=== DATA TO USE ===
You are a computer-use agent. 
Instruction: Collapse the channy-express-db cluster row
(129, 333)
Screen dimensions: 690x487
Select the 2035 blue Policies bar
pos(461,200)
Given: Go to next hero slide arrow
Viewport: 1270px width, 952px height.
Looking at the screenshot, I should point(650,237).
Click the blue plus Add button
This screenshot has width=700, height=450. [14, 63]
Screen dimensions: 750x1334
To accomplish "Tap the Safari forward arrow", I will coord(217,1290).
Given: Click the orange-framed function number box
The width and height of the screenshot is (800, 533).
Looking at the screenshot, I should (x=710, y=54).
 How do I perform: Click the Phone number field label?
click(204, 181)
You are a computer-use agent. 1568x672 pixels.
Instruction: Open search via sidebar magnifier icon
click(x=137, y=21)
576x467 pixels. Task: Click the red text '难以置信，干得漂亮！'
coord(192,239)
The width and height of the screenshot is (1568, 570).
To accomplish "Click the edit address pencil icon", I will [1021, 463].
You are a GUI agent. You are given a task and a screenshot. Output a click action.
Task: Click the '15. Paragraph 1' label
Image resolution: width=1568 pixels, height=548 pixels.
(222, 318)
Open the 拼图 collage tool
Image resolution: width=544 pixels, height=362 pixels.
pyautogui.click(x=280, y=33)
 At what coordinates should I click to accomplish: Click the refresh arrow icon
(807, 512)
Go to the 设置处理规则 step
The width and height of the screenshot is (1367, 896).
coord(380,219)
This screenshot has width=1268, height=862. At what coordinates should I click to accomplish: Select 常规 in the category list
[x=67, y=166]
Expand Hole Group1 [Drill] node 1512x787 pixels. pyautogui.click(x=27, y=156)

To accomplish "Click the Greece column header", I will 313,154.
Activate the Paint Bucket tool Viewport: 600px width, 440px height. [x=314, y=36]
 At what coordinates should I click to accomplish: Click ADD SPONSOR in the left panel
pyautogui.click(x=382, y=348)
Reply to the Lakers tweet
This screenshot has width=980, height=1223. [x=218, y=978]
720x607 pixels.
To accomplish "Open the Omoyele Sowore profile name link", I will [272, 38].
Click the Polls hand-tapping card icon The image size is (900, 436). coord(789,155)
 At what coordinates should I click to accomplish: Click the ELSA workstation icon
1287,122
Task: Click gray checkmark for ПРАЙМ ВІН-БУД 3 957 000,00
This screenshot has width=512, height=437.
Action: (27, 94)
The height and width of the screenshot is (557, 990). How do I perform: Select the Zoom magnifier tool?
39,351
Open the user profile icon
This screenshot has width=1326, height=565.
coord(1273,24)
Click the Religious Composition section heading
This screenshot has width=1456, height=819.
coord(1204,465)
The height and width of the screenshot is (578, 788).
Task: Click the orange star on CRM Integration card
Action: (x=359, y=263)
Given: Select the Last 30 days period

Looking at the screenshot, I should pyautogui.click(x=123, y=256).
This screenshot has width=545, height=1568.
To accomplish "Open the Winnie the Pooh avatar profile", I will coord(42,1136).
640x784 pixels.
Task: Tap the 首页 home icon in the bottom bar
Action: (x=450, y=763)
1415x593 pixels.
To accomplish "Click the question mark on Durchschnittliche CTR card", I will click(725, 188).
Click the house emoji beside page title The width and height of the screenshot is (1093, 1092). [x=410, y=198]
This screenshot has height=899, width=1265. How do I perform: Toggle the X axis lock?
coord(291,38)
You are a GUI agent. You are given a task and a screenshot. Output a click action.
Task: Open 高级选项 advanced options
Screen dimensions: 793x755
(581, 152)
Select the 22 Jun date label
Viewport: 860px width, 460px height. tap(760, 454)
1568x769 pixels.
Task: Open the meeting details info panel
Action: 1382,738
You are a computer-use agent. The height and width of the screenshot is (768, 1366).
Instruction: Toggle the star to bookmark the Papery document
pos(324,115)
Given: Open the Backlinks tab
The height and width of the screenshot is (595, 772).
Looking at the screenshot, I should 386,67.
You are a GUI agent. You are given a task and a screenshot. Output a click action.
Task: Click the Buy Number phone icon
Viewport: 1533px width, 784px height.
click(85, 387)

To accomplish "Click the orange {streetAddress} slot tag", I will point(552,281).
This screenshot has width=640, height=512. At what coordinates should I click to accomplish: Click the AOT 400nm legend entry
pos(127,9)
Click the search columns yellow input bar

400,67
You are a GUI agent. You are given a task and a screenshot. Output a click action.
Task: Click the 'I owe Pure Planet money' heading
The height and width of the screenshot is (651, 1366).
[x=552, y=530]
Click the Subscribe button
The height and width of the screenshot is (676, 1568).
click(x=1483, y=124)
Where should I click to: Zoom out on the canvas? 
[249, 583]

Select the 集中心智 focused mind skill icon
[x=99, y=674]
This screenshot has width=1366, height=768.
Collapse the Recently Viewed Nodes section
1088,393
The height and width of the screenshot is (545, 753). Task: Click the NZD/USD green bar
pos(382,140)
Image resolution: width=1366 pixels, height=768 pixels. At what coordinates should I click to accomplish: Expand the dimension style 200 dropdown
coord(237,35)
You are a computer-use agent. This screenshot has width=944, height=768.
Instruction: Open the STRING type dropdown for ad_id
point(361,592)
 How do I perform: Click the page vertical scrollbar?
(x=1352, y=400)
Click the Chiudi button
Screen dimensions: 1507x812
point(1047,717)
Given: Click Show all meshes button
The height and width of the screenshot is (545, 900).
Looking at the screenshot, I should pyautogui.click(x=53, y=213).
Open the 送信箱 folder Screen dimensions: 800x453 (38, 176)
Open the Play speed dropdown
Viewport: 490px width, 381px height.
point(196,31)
===
Pick out every line above that has the word "Collapse" in it, and copy each one in full.

◆ **FINAL RESULT**
Instruction: Collapse the channy-express-db cluster row
Collapse the Recently Viewed Nodes section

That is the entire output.